# CHALLENGES
a) Return the part of the zucchini recipe between "2. Wash and" and "Serve at once.", inclusive, copied word for word.
b) Which ingredients does the zucchini recipe list, with their amounts?

A fast and delicious way to prepare the zucchini or yellow squash flooding your garden or market this summer.

Ingredients

  • 4 cups zucchini (thinly sliced)
  • 1/2 cup onion (sliced)
  • 2 tablespoons water
  • 1 tablespoon margarine
  • black pepper (to taste)
  • 3 tablespoons Parmesan cheese (grated)

Directions

  1. Wash hands with soap and water.
  2. Wash and slice vegetables. Place zucchini, onion, water, margarine, and pepper in a frying pan. Cover and cook over medium heat for one minute.
  3. Remove cover and cook until crisp-tender, about 10 minutes.
  4. Turn with large spoon to cook evenly.
  5. Sprinkle with cheese; toss lightly.
  6. Serve at once.

Notes

  • Can be served over rice or noodles.

# MATERIAL SUPPLIED
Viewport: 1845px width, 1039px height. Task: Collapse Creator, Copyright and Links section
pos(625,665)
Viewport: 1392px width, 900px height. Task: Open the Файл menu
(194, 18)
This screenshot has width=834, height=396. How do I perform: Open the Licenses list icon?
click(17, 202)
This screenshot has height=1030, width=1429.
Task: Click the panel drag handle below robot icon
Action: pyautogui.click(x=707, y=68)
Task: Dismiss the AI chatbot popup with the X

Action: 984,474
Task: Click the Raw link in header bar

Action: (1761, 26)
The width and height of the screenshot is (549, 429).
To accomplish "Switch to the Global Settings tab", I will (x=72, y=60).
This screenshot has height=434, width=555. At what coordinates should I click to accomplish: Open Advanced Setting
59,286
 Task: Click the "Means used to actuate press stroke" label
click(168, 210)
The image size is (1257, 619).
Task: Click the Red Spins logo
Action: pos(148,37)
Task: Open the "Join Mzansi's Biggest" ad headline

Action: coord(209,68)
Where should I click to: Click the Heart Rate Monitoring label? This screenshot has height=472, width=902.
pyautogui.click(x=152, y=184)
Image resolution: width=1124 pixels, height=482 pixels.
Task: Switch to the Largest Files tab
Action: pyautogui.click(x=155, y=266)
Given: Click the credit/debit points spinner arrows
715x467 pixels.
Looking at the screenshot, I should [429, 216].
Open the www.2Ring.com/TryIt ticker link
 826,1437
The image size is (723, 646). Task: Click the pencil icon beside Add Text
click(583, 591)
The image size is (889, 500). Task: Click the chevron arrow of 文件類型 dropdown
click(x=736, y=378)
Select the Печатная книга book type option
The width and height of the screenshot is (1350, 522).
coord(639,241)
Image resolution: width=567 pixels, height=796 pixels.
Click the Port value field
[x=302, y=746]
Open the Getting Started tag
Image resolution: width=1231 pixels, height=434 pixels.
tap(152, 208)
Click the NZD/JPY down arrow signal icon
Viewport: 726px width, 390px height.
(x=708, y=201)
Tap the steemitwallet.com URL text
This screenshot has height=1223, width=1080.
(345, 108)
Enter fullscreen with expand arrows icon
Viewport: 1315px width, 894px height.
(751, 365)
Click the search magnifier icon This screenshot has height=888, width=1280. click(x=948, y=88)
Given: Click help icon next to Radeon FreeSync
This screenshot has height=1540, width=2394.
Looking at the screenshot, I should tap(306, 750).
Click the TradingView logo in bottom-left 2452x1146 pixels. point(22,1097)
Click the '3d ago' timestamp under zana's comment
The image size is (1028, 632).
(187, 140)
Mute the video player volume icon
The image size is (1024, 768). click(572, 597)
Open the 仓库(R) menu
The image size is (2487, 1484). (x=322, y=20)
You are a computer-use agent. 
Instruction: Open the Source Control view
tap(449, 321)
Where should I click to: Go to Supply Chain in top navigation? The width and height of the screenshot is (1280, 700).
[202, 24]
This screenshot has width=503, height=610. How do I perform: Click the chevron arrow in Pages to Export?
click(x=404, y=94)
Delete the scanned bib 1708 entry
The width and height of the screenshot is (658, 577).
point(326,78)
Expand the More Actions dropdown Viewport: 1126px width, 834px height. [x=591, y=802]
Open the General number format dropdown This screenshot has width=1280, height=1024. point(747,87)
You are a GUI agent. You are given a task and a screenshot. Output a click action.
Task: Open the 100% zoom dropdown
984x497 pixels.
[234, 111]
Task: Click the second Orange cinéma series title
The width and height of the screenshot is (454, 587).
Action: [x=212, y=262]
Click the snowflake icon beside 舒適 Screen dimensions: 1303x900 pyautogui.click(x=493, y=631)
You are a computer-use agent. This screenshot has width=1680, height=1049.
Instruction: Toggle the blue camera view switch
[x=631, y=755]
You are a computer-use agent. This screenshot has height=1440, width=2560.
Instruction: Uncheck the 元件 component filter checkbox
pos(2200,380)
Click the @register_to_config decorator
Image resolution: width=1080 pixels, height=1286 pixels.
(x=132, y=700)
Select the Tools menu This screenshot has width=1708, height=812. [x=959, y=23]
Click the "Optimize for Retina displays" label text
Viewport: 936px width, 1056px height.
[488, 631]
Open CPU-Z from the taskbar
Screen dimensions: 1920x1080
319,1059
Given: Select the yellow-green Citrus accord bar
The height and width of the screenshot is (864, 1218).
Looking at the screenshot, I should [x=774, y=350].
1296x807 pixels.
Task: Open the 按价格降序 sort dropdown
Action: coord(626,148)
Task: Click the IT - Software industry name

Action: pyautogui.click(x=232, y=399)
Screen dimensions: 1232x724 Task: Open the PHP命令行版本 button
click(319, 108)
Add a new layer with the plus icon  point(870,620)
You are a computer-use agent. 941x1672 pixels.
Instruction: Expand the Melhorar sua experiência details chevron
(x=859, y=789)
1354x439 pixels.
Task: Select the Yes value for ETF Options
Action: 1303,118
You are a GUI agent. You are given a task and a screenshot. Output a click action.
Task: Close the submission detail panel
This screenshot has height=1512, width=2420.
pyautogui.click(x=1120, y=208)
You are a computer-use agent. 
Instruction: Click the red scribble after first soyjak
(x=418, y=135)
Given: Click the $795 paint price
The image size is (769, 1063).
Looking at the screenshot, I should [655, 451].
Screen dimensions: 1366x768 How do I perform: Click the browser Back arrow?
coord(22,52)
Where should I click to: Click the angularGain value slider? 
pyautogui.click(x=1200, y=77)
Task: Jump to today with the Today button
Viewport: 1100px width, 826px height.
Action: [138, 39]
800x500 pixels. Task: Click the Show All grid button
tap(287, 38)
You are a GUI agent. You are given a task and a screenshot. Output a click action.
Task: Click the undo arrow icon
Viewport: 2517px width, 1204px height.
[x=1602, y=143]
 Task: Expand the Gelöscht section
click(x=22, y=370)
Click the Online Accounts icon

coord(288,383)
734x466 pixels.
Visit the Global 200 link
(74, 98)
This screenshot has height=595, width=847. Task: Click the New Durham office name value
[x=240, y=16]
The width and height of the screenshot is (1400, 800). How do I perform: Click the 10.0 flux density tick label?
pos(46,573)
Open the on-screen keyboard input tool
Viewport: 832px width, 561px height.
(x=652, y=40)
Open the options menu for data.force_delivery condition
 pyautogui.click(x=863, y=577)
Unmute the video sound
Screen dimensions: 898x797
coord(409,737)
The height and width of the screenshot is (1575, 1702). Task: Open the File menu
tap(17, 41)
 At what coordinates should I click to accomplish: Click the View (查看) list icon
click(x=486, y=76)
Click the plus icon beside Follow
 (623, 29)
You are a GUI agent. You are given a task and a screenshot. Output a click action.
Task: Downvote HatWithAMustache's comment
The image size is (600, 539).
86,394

# EXERCISE SOLUTIONS
a)
2. Wash and slice vegetables. Place zucchini, onion, water, margarine, and pepper in a frying pan. Cover and cook over medium heat for one minute.
  3. Remove cover and cook until crisp-tender, about 10 minutes.
  4. Turn with large spoon to cook evenly.
  5. Sprinkle with cheese; toss lightly.
  6. Serve at once.

b)
- 4 cups zucchini (thinly sliced)
- 1/2 cup onion (sliced)
- 2 tablespoons water
- 1 tablespoon margarine
- black pepper (to taste)
- 3 tablespoons Parmesan cheese (grated)